会社組織などで仕事をしている場合は、仕事を通して「人柄が良い」と感じる場面はそう多くはありません。つまり、組織には上下関係や利害関係があるため、いくら仲間内といえども仕事中は「鎧甲を纏って」いなければなりません。

そのため、職場の先輩や上司に対して「人柄が良い」と感じることは、現実的にそう多くはありません。稀に「人柄が良い」と感じる先輩や上司がいる場合は、心底仕事に対する姿勢や考え方に共感を覚え、信頼感や尊敬の念を抱いているケースに限られるのではないでしょうか。

ビジネスマンが先輩や上司に対し「人柄が良い」と感じる瞬間は、一体どの様なケースがあるのでしょうか。

(1)沈着冷静な態度
職場で予期せぬトラブルが起こった場合、トップが終始沈着冷静な態度を貫き通すことが何より大事です。傍で見ている者は姿を見た時、甚く安心感を覚え思わず尊敬の念が湧いてきるものです。できない上司に限って、慌てふためき支離滅裂な行動を取り、却って混乱を生じさせる場合が多いものです。

(2)客観的で合理的な判断
仕事を進める上で大事なことは、常に目的と手段が明確になっていることです。時として、上司が功を焦って手段を目的にすり替えてしまい、惨憺たる結果を招いて部下に責任転嫁する場合があります。

(3)決断と実行力
組織の課題解決に当たってよく見る光景は、結論の出ない「小田原評定」です。

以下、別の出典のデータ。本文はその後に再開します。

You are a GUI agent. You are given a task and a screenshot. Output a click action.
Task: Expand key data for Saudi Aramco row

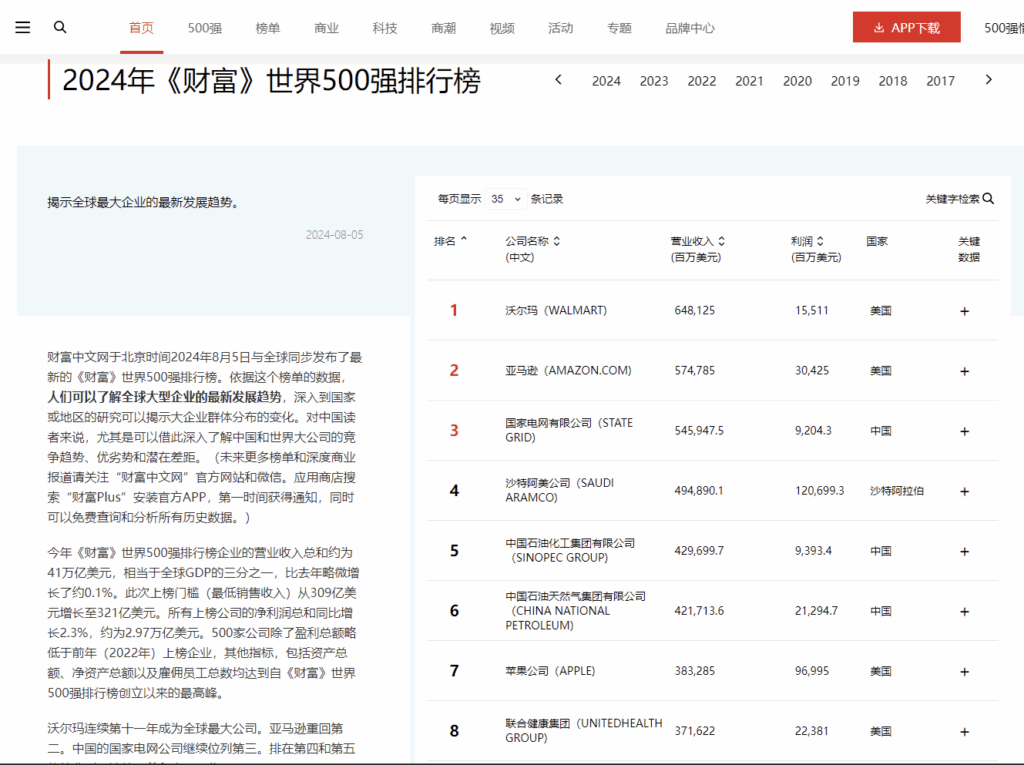tap(964, 491)

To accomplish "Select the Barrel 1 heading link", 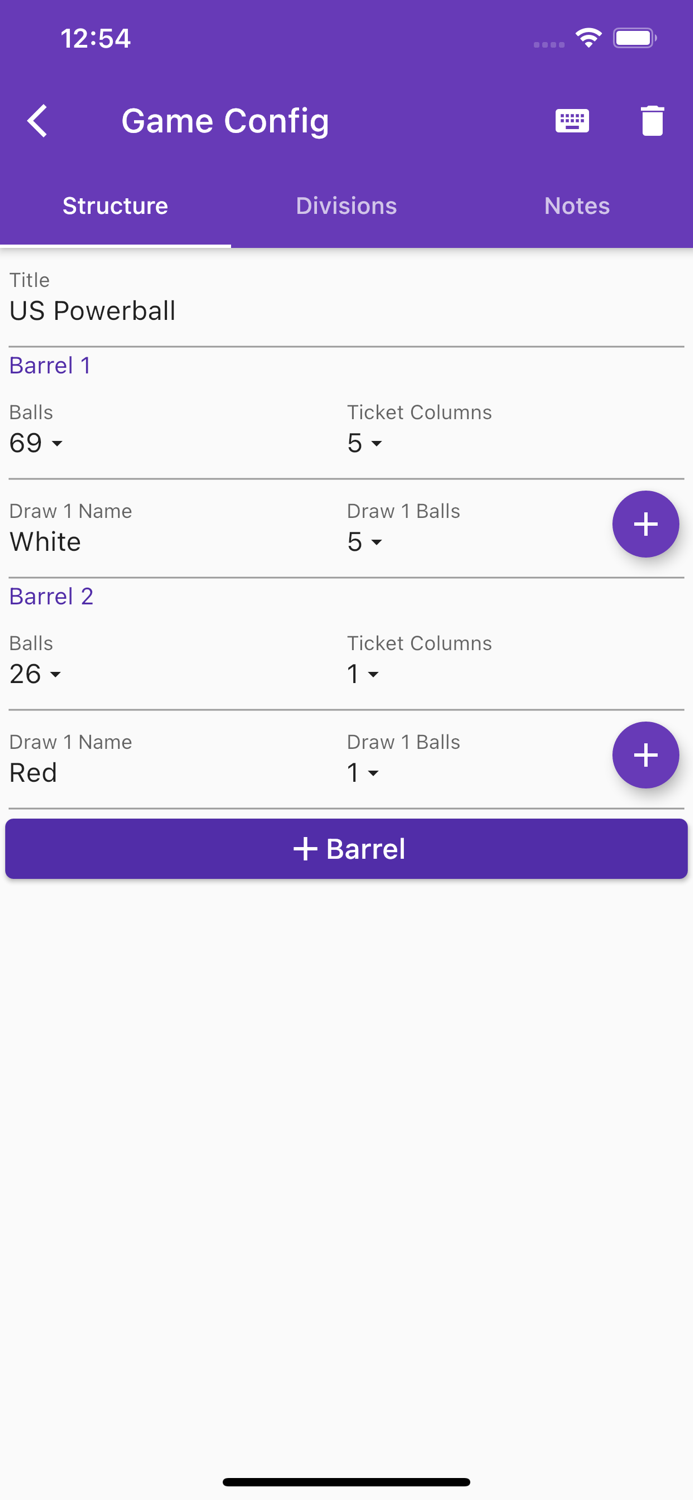I will point(49,366).
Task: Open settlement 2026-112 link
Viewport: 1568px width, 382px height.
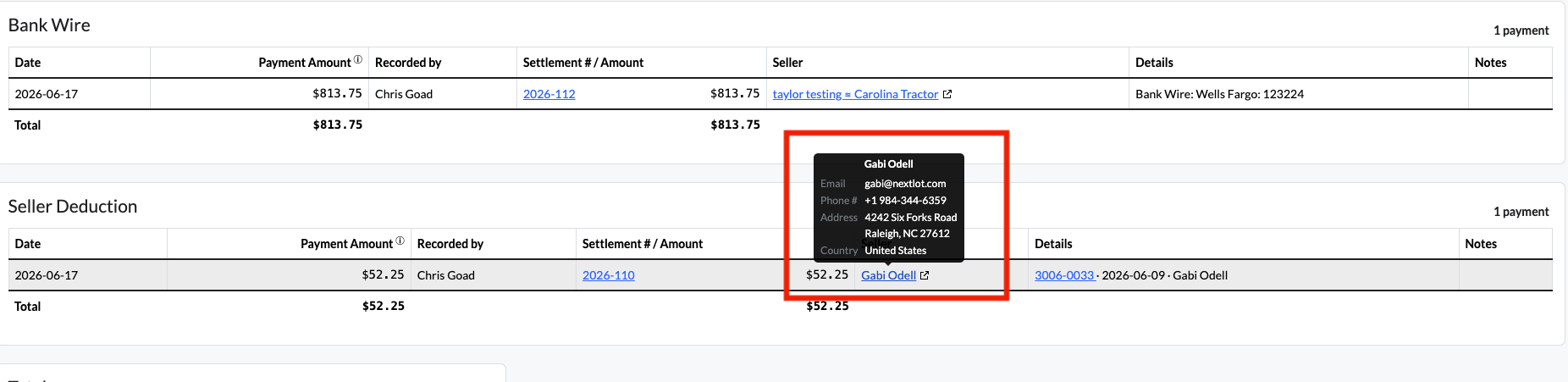Action: coord(549,94)
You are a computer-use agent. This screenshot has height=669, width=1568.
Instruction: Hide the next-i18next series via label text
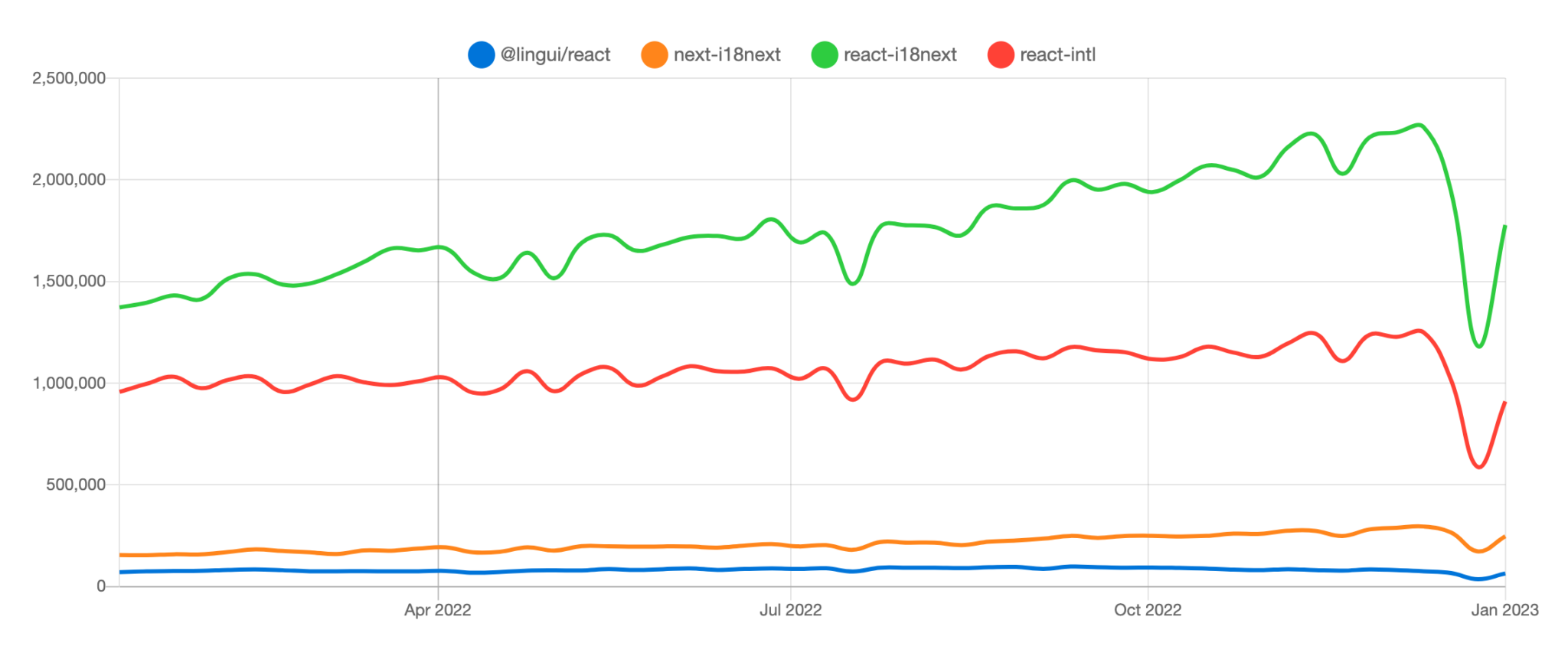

組織が長年抱えていた難問解決に当たっては、トップのブレークスルーの発想に基づいた力強い実行力です。そのようなトップの姿を見ると、部下から思いも掛けないアイディアが続々と出てきます。

人柄の良い人の特徴や性格とは?

周囲の誰からも慕われることは、そう簡単なことではありませ。仮に、人柄が良いと思って欲しいと考えている人がいるとすれば、その人の行動は傍目に大変不自然に見えてしまい、却って周囲から不信感を持たれてしまうのではないでしょうか。恐らく、歩く姿が「右足と右手が同調している」ように映ってのではないでしょうか。

普通の人は必ず「馬が合う人と合わない人」や「好きな人と嫌いな人」がいます。往々にして、馬が合う人や好きな人は「良いところ」が見えるし、馬が合わない人や嫌いな人は「悪いところが」が見えてしまうものです。人柄が良い人の特徴や性格とは、一体どんなものなのでしょうか。

(1)笑顔を絶やさない人
笑顔というものは、悲しいときや苦しいときでも人を幸せな気分に戻してくれます。人柄の良い人の笑顔に接すると、不安を吹き飛ばし希望や解決する道筋が見えてきます。

(2)公正無私な人
悲しいかな人は「弱い人には強く」なり、「強い人には弱く」なってしまいます。人柄の良い人は、相手によって態度を変えないものです。これは決して知識や教養では補えるものではなく、人柄の良い人が持って生まれた素晴らしい性格の一つと言えます。

(3)相手の立場をわきまえられる人
他人にお願い事をするとき、普通の人はついつい自分の都合ばかり優先し、強要することが多いものです。人柄の良い人は、よほどのことが無い限り快く応えてくれますが、普通の人は概ね嫌な顔をしながら断る理由を色々と述べるところが、人柄の良い人との大きな違いです。

人柄を磨く

長い人生を健やかに過ごすためには人柄を良くする努力はやはり必要です。人生は「自分のためのもの」と思いがちですが、人の役に立つことが人生の喜びの一つであることは間違いありません。

日本には「情けはひと(他人)のためならず」という格言があります。これは、「他人に親切にしていると、自分が困ったときに他人に助けて貰える」という意味です。人付き合いが希薄な世の中になるほど、この格言の重みが感じさせられます。

人柄も、品性も、人となりも、知識や教養だけで獲得できるものではないにしても、人は知識を得ると考えが変わりやがて行動が変わるといわれてます。凡人でも努力のしようによっては、何時しか「人柄が良い」と言って貰える日が来るでしょう。